EXERCISE BRIEF
Output only the lines below that start at the line containing "The width and height of the screenshot is (322, 573)." and end at the line containing "Screen dimensions: 408x178", with both ends kept.

Records from a collection
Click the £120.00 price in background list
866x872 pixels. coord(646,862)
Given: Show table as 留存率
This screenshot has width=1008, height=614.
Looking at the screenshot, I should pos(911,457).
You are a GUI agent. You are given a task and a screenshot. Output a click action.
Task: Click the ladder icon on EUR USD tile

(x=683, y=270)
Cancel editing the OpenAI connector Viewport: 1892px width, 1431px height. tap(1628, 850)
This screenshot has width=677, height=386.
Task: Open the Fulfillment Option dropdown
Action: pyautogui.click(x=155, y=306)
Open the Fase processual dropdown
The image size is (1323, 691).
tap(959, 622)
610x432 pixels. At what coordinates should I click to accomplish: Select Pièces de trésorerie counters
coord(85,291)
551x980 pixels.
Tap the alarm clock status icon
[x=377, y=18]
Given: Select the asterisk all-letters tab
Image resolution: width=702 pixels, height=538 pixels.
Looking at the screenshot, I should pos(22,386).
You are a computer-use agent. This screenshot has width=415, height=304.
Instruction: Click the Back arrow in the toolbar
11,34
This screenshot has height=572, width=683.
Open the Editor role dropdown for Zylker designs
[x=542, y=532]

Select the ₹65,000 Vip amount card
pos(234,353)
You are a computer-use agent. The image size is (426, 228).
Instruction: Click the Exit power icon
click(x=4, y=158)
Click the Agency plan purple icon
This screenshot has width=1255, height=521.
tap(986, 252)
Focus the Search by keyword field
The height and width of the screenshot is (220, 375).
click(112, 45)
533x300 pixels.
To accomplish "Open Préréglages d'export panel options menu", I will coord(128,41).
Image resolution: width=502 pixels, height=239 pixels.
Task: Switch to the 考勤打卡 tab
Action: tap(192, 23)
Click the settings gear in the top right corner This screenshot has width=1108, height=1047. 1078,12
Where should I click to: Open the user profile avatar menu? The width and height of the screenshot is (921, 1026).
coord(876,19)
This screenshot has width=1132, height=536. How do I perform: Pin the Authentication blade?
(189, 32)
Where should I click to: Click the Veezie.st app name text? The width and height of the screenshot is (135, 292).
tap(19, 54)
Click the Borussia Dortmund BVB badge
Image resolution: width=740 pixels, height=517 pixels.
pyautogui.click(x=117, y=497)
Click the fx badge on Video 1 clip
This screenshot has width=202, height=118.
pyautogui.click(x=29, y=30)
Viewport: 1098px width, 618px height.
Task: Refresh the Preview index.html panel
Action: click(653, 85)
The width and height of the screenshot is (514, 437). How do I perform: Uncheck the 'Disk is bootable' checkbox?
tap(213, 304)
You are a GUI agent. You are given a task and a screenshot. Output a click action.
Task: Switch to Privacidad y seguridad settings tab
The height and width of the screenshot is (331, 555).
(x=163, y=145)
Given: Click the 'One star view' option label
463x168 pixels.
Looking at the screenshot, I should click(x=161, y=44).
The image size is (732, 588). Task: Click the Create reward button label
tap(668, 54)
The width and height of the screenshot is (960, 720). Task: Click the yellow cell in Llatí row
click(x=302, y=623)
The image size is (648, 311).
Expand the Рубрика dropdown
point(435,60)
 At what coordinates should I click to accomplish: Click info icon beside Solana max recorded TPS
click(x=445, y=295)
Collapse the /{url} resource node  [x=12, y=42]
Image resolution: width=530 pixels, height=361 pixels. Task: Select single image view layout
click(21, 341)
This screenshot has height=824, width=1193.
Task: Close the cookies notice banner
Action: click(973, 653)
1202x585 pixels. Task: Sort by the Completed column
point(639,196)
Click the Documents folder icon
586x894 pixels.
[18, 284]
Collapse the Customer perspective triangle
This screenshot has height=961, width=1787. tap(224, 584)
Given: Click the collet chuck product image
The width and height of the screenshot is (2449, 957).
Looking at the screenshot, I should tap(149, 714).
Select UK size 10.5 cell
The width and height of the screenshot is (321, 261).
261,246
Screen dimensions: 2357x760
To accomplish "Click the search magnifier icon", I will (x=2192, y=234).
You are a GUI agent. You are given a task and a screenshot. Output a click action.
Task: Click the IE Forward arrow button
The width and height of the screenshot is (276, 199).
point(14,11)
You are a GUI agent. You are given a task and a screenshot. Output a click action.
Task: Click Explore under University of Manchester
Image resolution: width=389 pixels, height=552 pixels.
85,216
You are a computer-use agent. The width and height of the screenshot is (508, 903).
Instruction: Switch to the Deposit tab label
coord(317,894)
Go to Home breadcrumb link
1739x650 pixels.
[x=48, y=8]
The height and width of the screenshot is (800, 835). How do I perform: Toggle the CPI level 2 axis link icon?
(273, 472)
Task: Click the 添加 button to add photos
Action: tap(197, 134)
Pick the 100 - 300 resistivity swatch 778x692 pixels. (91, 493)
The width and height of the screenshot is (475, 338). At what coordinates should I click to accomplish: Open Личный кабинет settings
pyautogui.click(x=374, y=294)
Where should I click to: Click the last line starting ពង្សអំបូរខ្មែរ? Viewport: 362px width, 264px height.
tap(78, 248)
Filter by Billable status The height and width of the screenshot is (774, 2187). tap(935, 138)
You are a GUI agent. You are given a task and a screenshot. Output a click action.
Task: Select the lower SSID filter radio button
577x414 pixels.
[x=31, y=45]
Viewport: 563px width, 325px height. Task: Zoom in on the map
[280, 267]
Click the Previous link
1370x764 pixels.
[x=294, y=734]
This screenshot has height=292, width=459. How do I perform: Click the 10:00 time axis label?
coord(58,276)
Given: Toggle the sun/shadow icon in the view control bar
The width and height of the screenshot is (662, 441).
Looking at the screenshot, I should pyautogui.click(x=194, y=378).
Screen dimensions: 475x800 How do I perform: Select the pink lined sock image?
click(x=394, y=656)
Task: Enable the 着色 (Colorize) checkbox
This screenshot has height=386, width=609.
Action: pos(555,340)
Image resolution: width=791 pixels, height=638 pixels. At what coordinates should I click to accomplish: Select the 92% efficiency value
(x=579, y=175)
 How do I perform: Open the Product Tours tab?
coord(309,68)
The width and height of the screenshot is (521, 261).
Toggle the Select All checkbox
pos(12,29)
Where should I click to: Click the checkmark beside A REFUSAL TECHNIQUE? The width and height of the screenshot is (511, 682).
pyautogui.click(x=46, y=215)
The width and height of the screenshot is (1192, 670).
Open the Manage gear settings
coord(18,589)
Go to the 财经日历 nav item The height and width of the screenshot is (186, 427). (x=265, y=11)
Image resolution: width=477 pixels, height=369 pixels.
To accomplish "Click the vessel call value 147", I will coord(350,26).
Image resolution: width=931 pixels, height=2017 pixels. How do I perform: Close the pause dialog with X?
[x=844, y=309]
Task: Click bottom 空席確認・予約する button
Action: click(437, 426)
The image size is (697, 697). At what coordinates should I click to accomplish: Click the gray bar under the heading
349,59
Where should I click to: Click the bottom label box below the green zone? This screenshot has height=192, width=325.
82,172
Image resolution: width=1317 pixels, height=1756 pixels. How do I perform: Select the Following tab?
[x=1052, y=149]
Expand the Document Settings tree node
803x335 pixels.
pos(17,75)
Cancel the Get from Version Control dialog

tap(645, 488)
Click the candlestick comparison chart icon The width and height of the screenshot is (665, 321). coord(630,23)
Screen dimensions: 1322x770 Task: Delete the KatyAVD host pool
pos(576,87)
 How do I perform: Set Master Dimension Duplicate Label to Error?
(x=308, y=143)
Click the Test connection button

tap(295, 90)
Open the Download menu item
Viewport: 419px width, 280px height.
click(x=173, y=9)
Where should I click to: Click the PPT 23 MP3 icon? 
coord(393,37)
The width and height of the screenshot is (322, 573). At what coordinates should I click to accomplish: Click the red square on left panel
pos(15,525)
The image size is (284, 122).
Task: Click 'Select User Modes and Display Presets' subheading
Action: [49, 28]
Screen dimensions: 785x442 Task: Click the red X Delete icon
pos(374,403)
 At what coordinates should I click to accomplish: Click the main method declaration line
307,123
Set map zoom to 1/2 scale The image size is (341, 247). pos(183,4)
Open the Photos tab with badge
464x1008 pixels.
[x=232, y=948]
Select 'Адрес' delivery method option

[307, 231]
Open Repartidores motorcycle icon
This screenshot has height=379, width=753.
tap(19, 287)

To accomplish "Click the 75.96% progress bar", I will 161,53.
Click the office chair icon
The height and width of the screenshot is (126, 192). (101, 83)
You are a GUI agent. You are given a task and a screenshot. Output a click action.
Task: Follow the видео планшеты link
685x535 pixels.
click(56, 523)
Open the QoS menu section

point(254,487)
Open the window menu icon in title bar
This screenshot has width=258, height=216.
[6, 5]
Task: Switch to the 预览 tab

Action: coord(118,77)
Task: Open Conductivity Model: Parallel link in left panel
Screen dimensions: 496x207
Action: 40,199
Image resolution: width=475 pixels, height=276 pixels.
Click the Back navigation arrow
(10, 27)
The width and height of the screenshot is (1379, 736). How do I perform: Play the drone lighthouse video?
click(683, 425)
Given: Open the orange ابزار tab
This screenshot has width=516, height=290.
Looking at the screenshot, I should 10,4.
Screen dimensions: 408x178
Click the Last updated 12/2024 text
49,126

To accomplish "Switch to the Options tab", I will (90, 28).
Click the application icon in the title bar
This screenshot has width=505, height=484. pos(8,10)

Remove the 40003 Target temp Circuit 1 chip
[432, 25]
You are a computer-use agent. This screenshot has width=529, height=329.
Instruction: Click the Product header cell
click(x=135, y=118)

TASK OUTPUT
The width and height of the screenshot is (322, 573). At what coordinates should I click to accomplish: Click the red square on left panel
pos(15,525)
The image size is (284, 122).
Task: Click 'Select User Modes and Display Presets' subheading
Action: [49, 28]
Screen dimensions: 785x442 Task: Click the red X Delete icon
pos(374,403)
 At what coordinates should I click to accomplish: Click the main method declaration line
307,123
Set map zoom to 1/2 scale The image size is (341, 247). pos(183,4)
Open the Photos tab with badge
464x1008 pixels.
[x=232, y=948]
Select 'Адрес' delivery method option

[307, 231]
Open Repartidores motorcycle icon
This screenshot has height=379, width=753.
tap(19, 287)

To accomplish "Click the 75.96% progress bar", I will 161,53.
Click the office chair icon
The height and width of the screenshot is (126, 192). (101, 83)
You are a GUI agent. You are given a task and a screenshot. Output a click action.
Task: Follow the видео планшеты link
685x535 pixels.
click(56, 523)
Open the QoS menu section

point(254,487)
Open the window menu icon in title bar
This screenshot has width=258, height=216.
[6, 5]
Task: Switch to the 预览 tab

Action: coord(118,77)
Task: Open Conductivity Model: Parallel link in left panel
Screen dimensions: 496x207
Action: 40,199
Image resolution: width=475 pixels, height=276 pixels.
Click the Back navigation arrow
(10, 27)
The width and height of the screenshot is (1379, 736). How do I perform: Play the drone lighthouse video?
click(683, 425)
Given: Open the orange ابزار tab
This screenshot has width=516, height=290.
Looking at the screenshot, I should 10,4.
Screen dimensions: 408x178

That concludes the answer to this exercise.